* **WHAT TO WORK ON**
A line belongs in the answer if it contains "bullet"; copy every such line from the entries below.

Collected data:
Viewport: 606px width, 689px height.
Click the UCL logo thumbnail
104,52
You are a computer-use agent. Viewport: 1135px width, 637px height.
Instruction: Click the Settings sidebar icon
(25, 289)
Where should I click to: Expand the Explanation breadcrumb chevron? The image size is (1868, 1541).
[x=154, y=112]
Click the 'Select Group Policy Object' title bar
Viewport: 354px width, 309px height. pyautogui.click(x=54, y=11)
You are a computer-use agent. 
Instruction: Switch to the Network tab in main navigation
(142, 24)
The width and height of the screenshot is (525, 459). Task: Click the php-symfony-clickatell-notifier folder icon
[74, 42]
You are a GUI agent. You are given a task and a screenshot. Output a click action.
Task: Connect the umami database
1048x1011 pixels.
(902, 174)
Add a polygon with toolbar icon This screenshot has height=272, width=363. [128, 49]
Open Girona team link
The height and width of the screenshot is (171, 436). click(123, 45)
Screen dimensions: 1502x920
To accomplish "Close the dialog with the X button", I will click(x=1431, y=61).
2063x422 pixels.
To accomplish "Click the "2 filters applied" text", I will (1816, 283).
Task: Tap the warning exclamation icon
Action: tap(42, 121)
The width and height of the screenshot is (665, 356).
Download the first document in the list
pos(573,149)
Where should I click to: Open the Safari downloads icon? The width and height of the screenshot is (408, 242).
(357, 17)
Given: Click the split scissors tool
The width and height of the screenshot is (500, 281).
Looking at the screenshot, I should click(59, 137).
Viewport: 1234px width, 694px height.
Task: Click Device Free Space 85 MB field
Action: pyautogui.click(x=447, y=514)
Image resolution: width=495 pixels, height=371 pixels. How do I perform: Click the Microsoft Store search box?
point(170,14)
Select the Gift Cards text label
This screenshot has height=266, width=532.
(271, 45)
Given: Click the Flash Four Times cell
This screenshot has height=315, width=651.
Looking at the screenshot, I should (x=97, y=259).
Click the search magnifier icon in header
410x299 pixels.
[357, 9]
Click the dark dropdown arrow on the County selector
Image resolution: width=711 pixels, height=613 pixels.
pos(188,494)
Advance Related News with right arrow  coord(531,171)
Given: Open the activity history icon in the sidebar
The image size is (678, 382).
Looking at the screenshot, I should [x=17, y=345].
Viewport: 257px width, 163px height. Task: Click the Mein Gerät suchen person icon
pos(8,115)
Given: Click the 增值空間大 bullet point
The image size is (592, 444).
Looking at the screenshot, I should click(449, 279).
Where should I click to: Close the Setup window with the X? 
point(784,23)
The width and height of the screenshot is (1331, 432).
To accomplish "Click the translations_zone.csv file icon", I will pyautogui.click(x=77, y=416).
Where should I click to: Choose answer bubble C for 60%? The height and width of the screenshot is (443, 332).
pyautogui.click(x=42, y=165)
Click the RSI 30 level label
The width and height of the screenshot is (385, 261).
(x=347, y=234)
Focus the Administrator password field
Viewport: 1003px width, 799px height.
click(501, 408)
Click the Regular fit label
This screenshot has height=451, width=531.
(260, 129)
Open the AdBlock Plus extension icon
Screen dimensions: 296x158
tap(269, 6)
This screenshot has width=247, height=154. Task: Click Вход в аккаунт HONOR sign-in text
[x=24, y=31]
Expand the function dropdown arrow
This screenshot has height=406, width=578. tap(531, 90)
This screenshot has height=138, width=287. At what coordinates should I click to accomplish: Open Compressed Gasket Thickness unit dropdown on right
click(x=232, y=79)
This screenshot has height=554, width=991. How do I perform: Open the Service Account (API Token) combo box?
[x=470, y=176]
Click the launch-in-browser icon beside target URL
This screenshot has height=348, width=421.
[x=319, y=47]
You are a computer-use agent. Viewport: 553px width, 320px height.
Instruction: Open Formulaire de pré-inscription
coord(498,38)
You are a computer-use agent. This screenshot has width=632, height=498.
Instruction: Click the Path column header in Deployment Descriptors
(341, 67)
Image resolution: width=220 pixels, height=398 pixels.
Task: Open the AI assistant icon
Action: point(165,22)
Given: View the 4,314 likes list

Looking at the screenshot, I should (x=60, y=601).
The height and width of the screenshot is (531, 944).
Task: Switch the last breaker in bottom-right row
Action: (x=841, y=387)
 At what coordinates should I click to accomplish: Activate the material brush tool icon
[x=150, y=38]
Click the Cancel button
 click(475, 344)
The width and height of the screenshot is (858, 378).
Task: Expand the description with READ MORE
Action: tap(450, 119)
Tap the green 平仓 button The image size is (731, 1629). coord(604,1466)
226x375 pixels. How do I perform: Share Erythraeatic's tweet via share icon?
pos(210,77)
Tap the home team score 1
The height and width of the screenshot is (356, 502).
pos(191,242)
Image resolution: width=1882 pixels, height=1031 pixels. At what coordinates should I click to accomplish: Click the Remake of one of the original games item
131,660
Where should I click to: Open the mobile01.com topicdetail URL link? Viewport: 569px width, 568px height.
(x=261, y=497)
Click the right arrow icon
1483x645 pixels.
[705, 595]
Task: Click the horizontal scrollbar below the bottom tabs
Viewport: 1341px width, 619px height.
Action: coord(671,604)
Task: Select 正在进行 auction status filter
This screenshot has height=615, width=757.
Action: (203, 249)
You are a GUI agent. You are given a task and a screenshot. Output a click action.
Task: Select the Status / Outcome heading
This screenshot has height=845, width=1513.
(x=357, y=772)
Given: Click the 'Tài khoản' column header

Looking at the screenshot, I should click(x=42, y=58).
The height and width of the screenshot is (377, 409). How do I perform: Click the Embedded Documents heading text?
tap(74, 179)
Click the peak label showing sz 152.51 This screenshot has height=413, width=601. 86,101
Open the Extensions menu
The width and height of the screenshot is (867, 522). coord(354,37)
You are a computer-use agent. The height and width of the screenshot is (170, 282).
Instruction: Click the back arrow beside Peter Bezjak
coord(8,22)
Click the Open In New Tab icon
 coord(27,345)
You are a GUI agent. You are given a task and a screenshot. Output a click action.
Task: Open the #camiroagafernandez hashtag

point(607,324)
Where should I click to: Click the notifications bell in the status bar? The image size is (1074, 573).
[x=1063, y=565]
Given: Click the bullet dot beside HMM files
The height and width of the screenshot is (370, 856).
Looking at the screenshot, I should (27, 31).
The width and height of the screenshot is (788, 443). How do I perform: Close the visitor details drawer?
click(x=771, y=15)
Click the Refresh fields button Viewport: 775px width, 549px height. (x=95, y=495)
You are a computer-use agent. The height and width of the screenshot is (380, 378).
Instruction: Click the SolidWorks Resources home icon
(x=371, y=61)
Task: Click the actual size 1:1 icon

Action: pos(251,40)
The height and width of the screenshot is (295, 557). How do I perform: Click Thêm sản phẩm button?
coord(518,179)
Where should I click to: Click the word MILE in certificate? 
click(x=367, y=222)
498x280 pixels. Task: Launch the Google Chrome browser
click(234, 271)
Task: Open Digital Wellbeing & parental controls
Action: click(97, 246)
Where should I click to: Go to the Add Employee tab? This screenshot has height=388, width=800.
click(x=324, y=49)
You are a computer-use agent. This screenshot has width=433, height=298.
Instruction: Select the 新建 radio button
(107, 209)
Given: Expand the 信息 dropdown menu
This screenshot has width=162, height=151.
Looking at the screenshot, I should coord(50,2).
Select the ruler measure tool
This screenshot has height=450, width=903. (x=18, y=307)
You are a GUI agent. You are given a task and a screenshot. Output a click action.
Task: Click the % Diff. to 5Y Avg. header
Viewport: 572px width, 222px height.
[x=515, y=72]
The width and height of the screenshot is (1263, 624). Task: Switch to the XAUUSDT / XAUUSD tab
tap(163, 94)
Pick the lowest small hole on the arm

* **EXERCISE OUTPUT**
Given: Click the 增值空間大 bullet point
Given: Click the bullet dot beside HMM files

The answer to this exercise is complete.